The Future of the Internet III | Pew Internet & American Life Project

Overview

A survey of internet leaders, activists and analysts shows they expect major tech advances as the phone becomes a primary device for online access, voice-recognition improves, artificial and virtual reality become more embedded in everyday life, and the architecture of the internet itself improves.

They disagree about whether this will lead to more social tolerance, more forgiving human relations, or better home lives.

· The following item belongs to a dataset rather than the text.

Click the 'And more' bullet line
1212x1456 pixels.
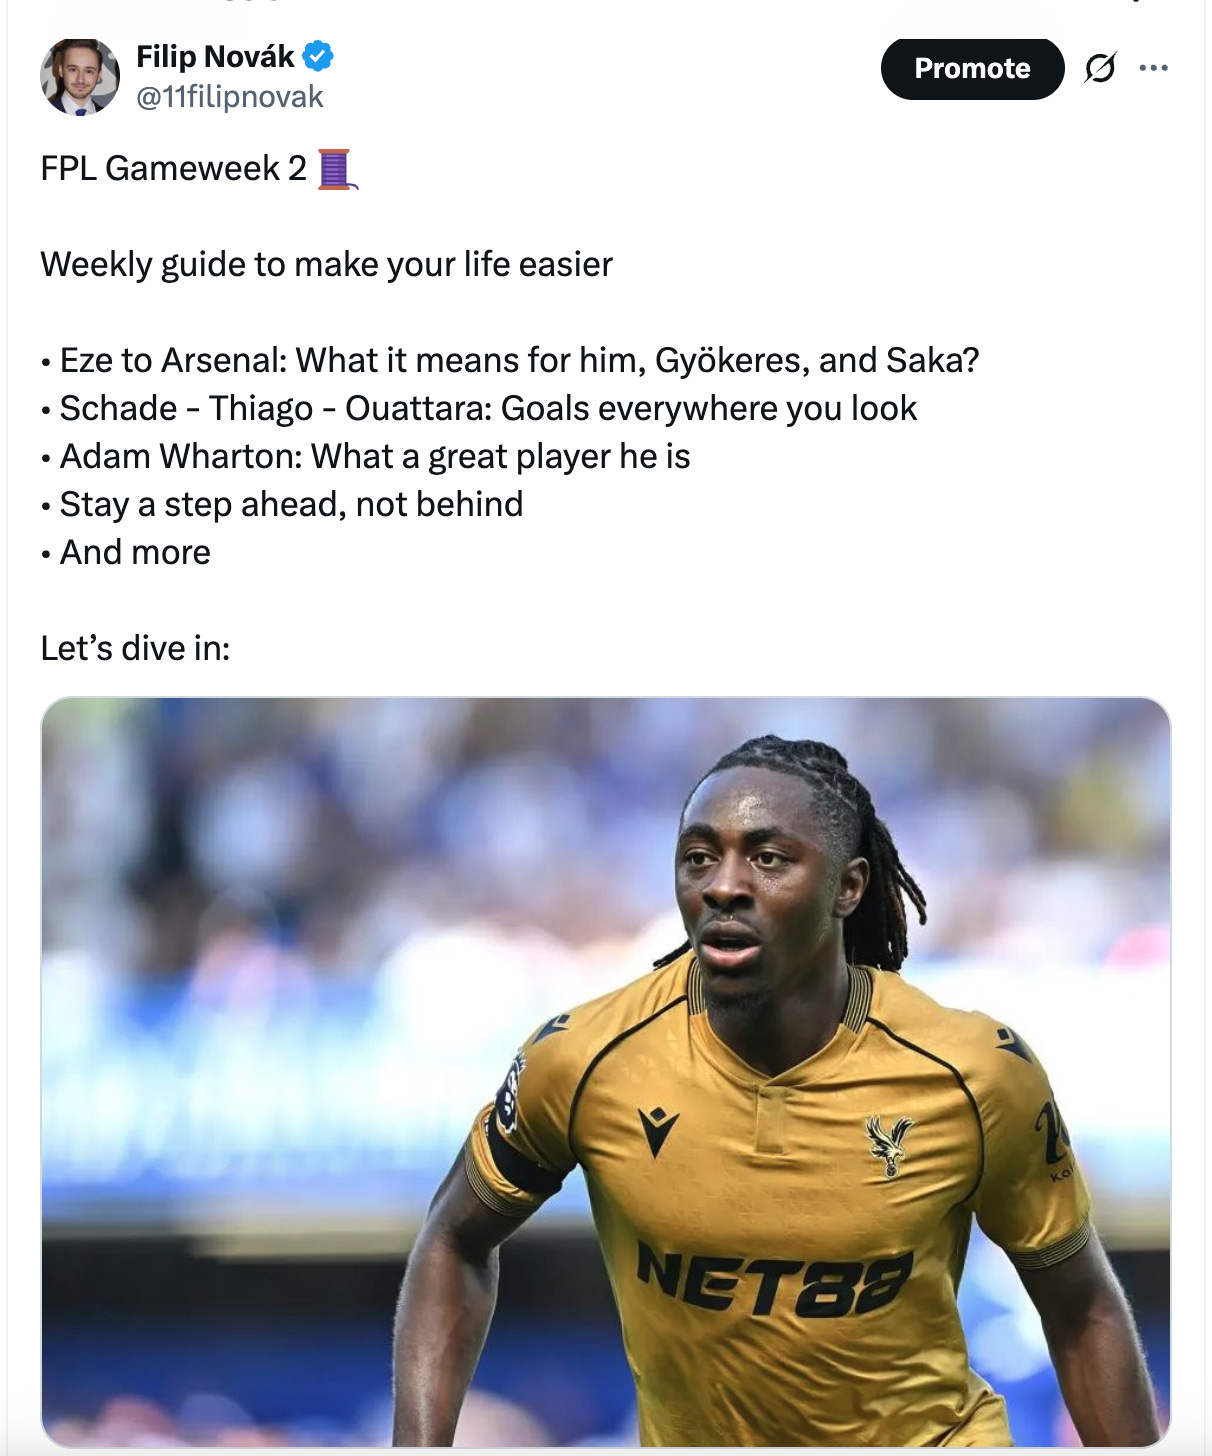coord(126,553)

Here are the key findings on the survey of experts by the Pew Internet & American Life Project that asked respondents to assess predictions about technology and its roles in the year 2020:
# The mobile device will be the primary connection tool to the internet for most people in the world in 2020.
# The transparency of people and organizations will increase, but that will not necessarily yield more personal integrity, social tolerance, or forgiveness.
# Voice recognition and touch user-interfaces with the internet will be more prevalent and accepted by 2020.
# Those working to enforce intellectual property law and copyright protection will remain in a continuing arms race, with the crackers who will find ways to copy and share content without payment.
# The divisions between personal time and work time and between physical and virtual reality will be further erased for everyone who is connected, and the results will be mixed in their impact on basic social relations.
# Next-generation engineering of the network to improve the current internet architecture is more likely than an effort to rebuild the architecture from scratch.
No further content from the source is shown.